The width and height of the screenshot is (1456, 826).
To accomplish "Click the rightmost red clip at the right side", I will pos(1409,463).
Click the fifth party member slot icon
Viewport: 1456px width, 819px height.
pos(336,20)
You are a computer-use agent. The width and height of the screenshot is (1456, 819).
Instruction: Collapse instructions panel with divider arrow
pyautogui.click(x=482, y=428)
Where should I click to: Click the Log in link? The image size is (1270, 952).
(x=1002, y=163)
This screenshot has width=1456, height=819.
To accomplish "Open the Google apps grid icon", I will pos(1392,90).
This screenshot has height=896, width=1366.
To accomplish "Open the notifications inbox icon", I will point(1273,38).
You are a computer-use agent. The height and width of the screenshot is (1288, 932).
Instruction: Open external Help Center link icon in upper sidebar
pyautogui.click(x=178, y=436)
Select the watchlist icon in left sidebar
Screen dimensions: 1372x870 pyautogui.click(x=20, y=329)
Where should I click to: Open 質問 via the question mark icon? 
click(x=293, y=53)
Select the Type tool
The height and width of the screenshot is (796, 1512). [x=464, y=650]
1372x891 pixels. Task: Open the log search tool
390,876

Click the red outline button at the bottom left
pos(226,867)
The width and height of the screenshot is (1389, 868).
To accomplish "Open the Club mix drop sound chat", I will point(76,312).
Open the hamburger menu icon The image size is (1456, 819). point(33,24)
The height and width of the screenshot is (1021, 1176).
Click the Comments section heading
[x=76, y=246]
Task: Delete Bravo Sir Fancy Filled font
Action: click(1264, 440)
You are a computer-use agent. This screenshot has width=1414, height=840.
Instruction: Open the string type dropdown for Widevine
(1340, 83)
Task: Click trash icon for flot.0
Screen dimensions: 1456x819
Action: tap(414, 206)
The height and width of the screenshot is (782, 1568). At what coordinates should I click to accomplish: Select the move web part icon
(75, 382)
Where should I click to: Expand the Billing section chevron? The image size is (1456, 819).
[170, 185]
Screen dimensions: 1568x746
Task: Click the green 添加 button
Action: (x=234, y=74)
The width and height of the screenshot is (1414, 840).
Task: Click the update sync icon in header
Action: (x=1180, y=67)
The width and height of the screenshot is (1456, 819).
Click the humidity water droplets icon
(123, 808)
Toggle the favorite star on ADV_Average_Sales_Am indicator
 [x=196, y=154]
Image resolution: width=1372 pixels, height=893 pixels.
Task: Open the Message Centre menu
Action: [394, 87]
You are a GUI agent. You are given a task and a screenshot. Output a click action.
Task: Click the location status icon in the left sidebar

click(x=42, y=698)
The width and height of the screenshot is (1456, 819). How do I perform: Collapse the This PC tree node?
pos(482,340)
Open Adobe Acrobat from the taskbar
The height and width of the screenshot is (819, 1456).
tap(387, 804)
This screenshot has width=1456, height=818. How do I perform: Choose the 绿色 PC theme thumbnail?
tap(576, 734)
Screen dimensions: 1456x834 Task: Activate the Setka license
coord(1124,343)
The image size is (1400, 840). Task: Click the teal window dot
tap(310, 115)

########################################

Every line holding the word "agent" should be copied out of the material.

### PROBLEM SOLUTION
You are a computer-use agent. The width and height of the screenshot is (1456, 819).
You are a computer-use agent. The height and width of the screenshot is (1288, 932).
You are a computer-use agent. This screenshot has width=1414, height=840.
You are a GUI agent. You are given a task and a screenshot. Output a click action.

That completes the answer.